What you return should match the data below exactly, with every entry reproduced.

· · ·

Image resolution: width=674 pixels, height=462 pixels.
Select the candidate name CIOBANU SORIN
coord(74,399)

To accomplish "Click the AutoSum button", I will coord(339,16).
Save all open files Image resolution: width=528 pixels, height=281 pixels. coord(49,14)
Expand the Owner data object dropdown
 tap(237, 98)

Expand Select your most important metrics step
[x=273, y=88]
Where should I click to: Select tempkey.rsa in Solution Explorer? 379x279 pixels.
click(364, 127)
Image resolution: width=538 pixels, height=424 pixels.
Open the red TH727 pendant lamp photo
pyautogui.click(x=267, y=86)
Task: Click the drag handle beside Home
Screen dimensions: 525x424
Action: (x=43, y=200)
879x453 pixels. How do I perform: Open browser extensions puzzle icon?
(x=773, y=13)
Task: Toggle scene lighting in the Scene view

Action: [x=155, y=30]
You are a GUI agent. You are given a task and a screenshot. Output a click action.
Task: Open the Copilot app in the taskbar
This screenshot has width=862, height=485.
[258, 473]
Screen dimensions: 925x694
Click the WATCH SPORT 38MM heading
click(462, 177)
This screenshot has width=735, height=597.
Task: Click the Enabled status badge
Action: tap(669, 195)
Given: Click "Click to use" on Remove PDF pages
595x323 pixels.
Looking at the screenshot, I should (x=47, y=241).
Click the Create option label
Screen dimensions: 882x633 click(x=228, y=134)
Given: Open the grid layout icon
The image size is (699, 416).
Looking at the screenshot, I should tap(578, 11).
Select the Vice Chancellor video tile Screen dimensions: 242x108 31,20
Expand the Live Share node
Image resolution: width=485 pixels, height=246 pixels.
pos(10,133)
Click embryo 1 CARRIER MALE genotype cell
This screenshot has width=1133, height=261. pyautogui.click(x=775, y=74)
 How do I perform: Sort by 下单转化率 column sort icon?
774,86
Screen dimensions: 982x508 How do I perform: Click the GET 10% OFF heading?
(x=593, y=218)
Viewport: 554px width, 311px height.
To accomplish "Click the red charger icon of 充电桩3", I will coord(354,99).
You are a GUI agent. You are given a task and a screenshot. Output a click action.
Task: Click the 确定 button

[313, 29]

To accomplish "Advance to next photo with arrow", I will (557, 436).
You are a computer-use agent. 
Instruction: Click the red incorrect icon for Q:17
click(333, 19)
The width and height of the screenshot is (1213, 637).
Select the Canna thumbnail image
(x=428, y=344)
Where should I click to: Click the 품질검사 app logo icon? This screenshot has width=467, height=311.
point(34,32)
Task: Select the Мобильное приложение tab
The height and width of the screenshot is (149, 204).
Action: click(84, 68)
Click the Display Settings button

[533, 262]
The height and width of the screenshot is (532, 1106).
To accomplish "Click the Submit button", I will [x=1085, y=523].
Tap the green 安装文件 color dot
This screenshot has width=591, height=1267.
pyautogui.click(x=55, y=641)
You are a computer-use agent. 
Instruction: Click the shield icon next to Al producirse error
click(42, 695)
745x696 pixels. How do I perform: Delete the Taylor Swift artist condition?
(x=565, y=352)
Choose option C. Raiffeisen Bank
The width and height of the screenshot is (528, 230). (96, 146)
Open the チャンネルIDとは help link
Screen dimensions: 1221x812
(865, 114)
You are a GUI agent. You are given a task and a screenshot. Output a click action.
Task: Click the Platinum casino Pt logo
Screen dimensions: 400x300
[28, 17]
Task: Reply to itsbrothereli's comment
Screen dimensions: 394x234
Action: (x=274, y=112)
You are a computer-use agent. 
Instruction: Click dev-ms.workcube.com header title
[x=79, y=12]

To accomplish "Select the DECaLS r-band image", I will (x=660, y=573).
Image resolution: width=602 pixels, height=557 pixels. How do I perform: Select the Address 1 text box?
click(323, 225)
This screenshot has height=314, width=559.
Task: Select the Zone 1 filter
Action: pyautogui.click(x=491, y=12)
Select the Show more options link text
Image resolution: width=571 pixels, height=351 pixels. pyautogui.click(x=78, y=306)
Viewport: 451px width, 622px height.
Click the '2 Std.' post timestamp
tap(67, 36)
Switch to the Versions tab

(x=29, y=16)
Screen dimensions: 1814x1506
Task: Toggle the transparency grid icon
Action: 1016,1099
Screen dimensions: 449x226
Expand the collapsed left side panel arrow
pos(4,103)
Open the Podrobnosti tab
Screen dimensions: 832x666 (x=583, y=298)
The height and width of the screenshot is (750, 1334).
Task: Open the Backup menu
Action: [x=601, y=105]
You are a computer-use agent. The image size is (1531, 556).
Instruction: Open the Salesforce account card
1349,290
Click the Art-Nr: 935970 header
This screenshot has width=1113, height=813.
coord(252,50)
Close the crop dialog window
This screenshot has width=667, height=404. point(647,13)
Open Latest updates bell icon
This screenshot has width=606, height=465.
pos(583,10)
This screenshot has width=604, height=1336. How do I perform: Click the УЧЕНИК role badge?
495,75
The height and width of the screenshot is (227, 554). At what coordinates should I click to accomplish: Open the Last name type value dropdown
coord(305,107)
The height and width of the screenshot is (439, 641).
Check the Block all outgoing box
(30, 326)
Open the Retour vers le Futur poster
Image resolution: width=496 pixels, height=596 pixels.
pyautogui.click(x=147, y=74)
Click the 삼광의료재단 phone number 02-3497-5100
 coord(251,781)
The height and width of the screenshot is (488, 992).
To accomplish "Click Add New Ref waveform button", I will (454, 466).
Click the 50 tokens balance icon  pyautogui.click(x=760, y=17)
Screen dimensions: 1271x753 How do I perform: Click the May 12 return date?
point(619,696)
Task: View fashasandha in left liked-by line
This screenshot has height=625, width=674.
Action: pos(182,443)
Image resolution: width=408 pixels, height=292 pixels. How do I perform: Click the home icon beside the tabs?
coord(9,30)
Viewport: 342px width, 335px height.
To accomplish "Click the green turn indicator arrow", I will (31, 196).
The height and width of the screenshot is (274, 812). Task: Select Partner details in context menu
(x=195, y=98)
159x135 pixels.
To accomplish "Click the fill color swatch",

· · ·

Reply =>
Image resolution: width=674 pixels, height=462 pixels.
Select the candidate name CIOBANU SORIN
coord(74,399)

To accomplish "Click the AutoSum button", I will coord(339,16).
Save all open files Image resolution: width=528 pixels, height=281 pixels. coord(49,14)
Expand the Owner data object dropdown
 tap(237, 98)

Expand Select your most important metrics step
[x=273, y=88]
Where should I click to: Select tempkey.rsa in Solution Explorer? 379x279 pixels.
click(364, 127)
Image resolution: width=538 pixels, height=424 pixels.
Open the red TH727 pendant lamp photo
pyautogui.click(x=267, y=86)
Task: Click the drag handle beside Home
Screen dimensions: 525x424
Action: (x=43, y=200)
879x453 pixels. How do I perform: Open browser extensions puzzle icon?
(x=773, y=13)
Task: Toggle scene lighting in the Scene view

Action: [x=155, y=30]
You are a GUI agent. You are given a task and a screenshot. Output a click action.
Task: Open the Copilot app in the taskbar
This screenshot has width=862, height=485.
[258, 473]
Screen dimensions: 925x694
Click the WATCH SPORT 38MM heading
click(462, 177)
This screenshot has width=735, height=597.
Task: Click the Enabled status badge
Action: tap(669, 195)
Given: Click "Click to use" on Remove PDF pages
595x323 pixels.
Looking at the screenshot, I should (x=47, y=241).
Click the Create option label
Screen dimensions: 882x633 click(x=228, y=134)
Given: Open the grid layout icon
The image size is (699, 416).
Looking at the screenshot, I should tap(578, 11).
Select the Vice Chancellor video tile Screen dimensions: 242x108 31,20
Expand the Live Share node
Image resolution: width=485 pixels, height=246 pixels.
pos(10,133)
Click embryo 1 CARRIER MALE genotype cell
This screenshot has width=1133, height=261. pyautogui.click(x=775, y=74)
 How do I perform: Sort by 下单转化率 column sort icon?
774,86
Screen dimensions: 982x508 How do I perform: Click the GET 10% OFF heading?
(x=593, y=218)
Viewport: 554px width, 311px height.
To accomplish "Click the red charger icon of 充电桩3", I will coord(354,99).
You are a GUI agent. You are given a task and a screenshot. Output a click action.
Task: Click the 确定 button

[313, 29]

To accomplish "Advance to next photo with arrow", I will (557, 436).
You are a computer-use agent. 
Instruction: Click the red incorrect icon for Q:17
click(333, 19)
The width and height of the screenshot is (1213, 637).
Select the Canna thumbnail image
(x=428, y=344)
Where should I click to: Click the 품질검사 app logo icon? This screenshot has width=467, height=311.
point(34,32)
Task: Select the Мобильное приложение tab
The height and width of the screenshot is (149, 204).
Action: click(84, 68)
Click the Display Settings button

[533, 262]
The height and width of the screenshot is (532, 1106).
To accomplish "Click the Submit button", I will [x=1085, y=523].
Tap the green 安装文件 color dot
This screenshot has width=591, height=1267.
pyautogui.click(x=55, y=641)
You are a computer-use agent. 
Instruction: Click the shield icon next to Al producirse error
click(42, 695)
745x696 pixels. How do I perform: Delete the Taylor Swift artist condition?
(x=565, y=352)
Choose option C. Raiffeisen Bank
The width and height of the screenshot is (528, 230). (96, 146)
Open the チャンネルIDとは help link
Screen dimensions: 1221x812
(865, 114)
You are a GUI agent. You are given a task and a screenshot. Output a click action.
Task: Click the Platinum casino Pt logo
Screen dimensions: 400x300
[28, 17]
Task: Reply to itsbrothereli's comment
Screen dimensions: 394x234
Action: (x=274, y=112)
You are a computer-use agent. 
Instruction: Click dev-ms.workcube.com header title
[x=79, y=12]

To accomplish "Select the DECaLS r-band image", I will (x=660, y=573).
Image resolution: width=602 pixels, height=557 pixels. How do I perform: Select the Address 1 text box?
click(323, 225)
This screenshot has height=314, width=559.
Task: Select the Zone 1 filter
Action: pyautogui.click(x=491, y=12)
Select the Show more options link text
Image resolution: width=571 pixels, height=351 pixels. pyautogui.click(x=78, y=306)
Viewport: 451px width, 622px height.
Click the '2 Std.' post timestamp
tap(67, 36)
Switch to the Versions tab

(x=29, y=16)
Screen dimensions: 1814x1506
Task: Toggle the transparency grid icon
Action: 1016,1099
Screen dimensions: 449x226
Expand the collapsed left side panel arrow
pos(4,103)
Open the Podrobnosti tab
Screen dimensions: 832x666 (x=583, y=298)
The height and width of the screenshot is (750, 1334).
Task: Open the Backup menu
Action: [x=601, y=105]
You are a computer-use agent. The image size is (1531, 556).
Instruction: Open the Salesforce account card
1349,290
Click the Art-Nr: 935970 header
This screenshot has width=1113, height=813.
coord(252,50)
Close the crop dialog window
This screenshot has width=667, height=404. point(647,13)
Open Latest updates bell icon
This screenshot has width=606, height=465.
pos(583,10)
This screenshot has width=604, height=1336. How do I perform: Click the УЧЕНИК role badge?
495,75
The height and width of the screenshot is (227, 554). At what coordinates should I click to accomplish: Open the Last name type value dropdown
coord(305,107)
The height and width of the screenshot is (439, 641).
Check the Block all outgoing box
(30, 326)
Open the Retour vers le Futur poster
Image resolution: width=496 pixels, height=596 pixels.
pyautogui.click(x=147, y=74)
Click the 삼광의료재단 phone number 02-3497-5100
 coord(251,781)
The height and width of the screenshot is (488, 992).
To accomplish "Click Add New Ref waveform button", I will (454, 466).
Click the 50 tokens balance icon  pyautogui.click(x=760, y=17)
Screen dimensions: 1271x753 How do I perform: Click the May 12 return date?
point(619,696)
Task: View fashasandha in left liked-by line
This screenshot has height=625, width=674.
Action: pos(182,443)
Image resolution: width=408 pixels, height=292 pixels. How do I perform: Click the home icon beside the tabs?
coord(9,30)
Viewport: 342px width, 335px height.
To accomplish "Click the green turn indicator arrow", I will (31, 196).
The height and width of the screenshot is (274, 812). Task: Select Partner details in context menu
(x=195, y=98)
159x135 pixels.
To accomplish "Click the fill color swatch",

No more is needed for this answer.